**Extrait étudié:**
Après avoir donné une définition de « mariage forcé » et de « mariage précoce », le dossier fait l’analyse du phénomène - tout en soulignant la difficulté de le quantifier – et du cadre réglementaire italien, dans le domaine aussi bien civil que pénal.

Selon l’article 37 de la Convention d’Istanbul, la définition de mariage forcé se fonde sur deux éléments : l’acte délibéré d’obliger un adulte ou un enfant à se marier et le fait d’attirer un adulte ou un enfant de façon intentionnelle par la tromperie sur le territoire d’un État partie ou d’un État autre que celui où il réside, afin de l’obliger à se marier.

Quand on parle de « mariage précoce » on entend les unions, formalisées ou non, où l’un des futurs époux, ou considérés comme tels, a moins de 18 ans. Il s’agit d’unions qui ne sont pas toujours formalisées et qui n’ont pas nécessairement des effets juridiques ; elles sont toutefois perçues comme de véritables mariages par les familles et leur milieu social.

**Exercice A:** D'après l'extrait, quelles sont les caractéristiques des unions appelées « mariage précoce » ? Donnez-les toutes.
**Exercice B:**
Répondez à ces questions à l'aide de l'extrait :
(i) Sur quel article de quelle convention repose la définition du mariage forcé ?
(ii) De quel pays le dossier examine-t-il le cadre réglementaire ?
(iii) Quelle difficulté le dossier souligne-t-il dans son analyse du phénomène ?
**Exercice C:** Mettez à jour l'extrait en recopiant tout le passage qui va de « Selon l’article 37 » jusqu'à « à se marier. », avec « ruse » à la place de « tromperie ».

**Données fournies:**
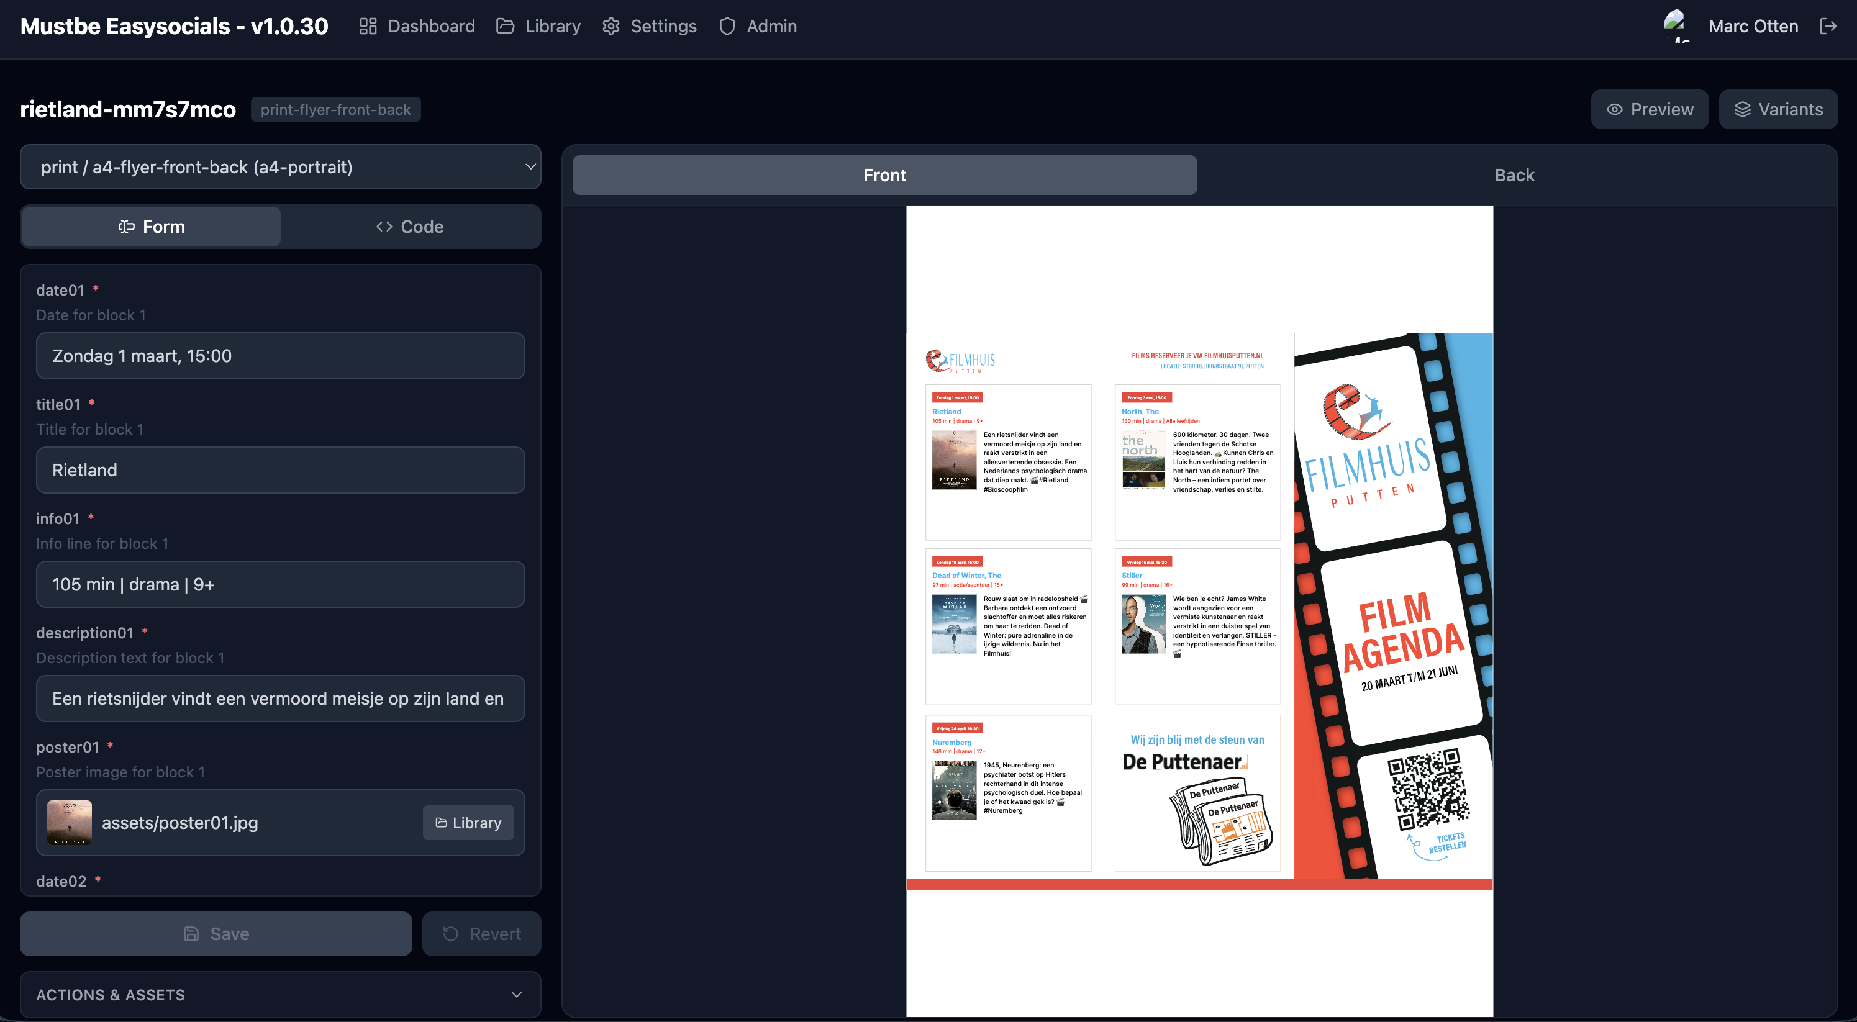Click the Revert button

[x=482, y=934]
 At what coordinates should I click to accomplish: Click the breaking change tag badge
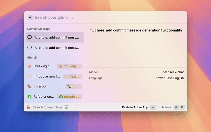tap(69, 66)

**Résultat A:**
- Elles peuvent être formalisées ou non.
- L'un des futurs époux, ou des personnes considérées comme tels, a moins de 18 ans.
- Elles n'ont pas nécessairement des effets juridiques.
- Les familles et leur milieu social les perçoivent comme de véritables mariages.

**Résultat B:**
(i) L'article 37 de la Convention d'Istanbul.
(ii) L'Italie.
(iii) La difficulté de le quantifier.

**Résultat C:**
Selon l’article 37 de la Convention d’Istanbul, la définition de mariage forcé se fonde sur deux éléments : l’acte délibéré d’obliger un adulte ou un enfant à se marier et le fait d’attirer un adulte ou un enfant de façon intentionnelle par la ruse sur le territoire d’un État partie ou d’un État autre que celui où il réside, afin de l’obliger à se marier.